Updated August 29, 2018 at 11:03 a.m.


The year is 1993. The place is God's Promise, a Christian rehabilitation camp in the middle of a wooded Montana nowhere. The central character, played by Chloë Grace Moretz, is a 12th grader whose guardian sent her off for conversion therapy after she got caught making out with a female classmate in the back seat of a car on prom night. The picture is the winner of the 2018 Grand Jury Prize, the Sundance Film Festival's highest honor.

The Miseducation of Cameron Post could have gone in any number of directions. It's easy to imagine, for example, a Get Out-style cocktail of social comment and horror in its portrait of teenagers forced to undergo ex-gay brainwashing. The subject of fundamentalist quacks claiming to have a cure for homosexuality is ripe for blackly comic satire. Another creative team might have gone with a YA One Flew Over the Cuckoo's Nest.

Instead, what director Desiree Akhavan (Appropriate Behavior) and cowriter Cecilia Frugiuele saw as the most effective, emotionally resonant and enlightening treatment of Emily M. Danforth's acclaimed 2012 novel was a deceptively simple, straightforward character study. Moretz delivers a quietly nuanced turn as a young woman dropped behind enemy lines and taken prisoner but determined not to crack.
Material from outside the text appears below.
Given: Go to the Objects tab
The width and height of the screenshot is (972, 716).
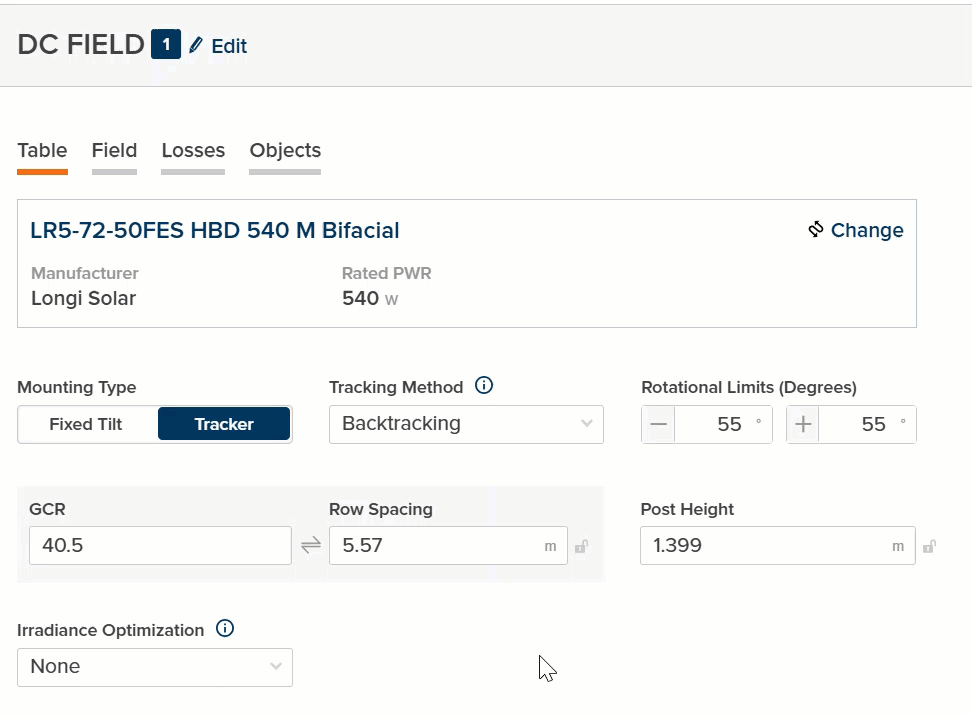Looking at the screenshot, I should point(285,151).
From the moment we climb the long driveway to the secluded facility and find Reverend Rick (John Gallagher Jr.) strumming his acoustic guitar and singing a saccharine Jesus ditty to a captive audience of kids, we know we're not in Kansas anymore. The people who run the place — particularly its director, Dr. Lydia March (Zero Dark Thirty's Jennifer Ehle) — come off as leaders of a cult. They're clearly deluded. The only question is: Are they dangerous?

Cameron is a person whom life has taught harsh truths at a tender age. Both her parents died in an automobile crash. As a result, she is wise beyond her years, and wary. She's also smart enough to keep her mouth shut and her eyes open.

The film follows Cameron as she learns to navigate this weird new world: telling her Kool-Aid-chugging roommate just enough to register as friendly; getting the hang of what the counselors want to hear in group therapy; and watching the other kids, alert for signs of intelligent life. Eventually, she finds kindred spirits in Adam (Forrest Goodluck), whom she dubs "Native American David Bowie"; and Jane (Sasha Lane), a free spirit with a fake leg that comes in handy for hiding her stash.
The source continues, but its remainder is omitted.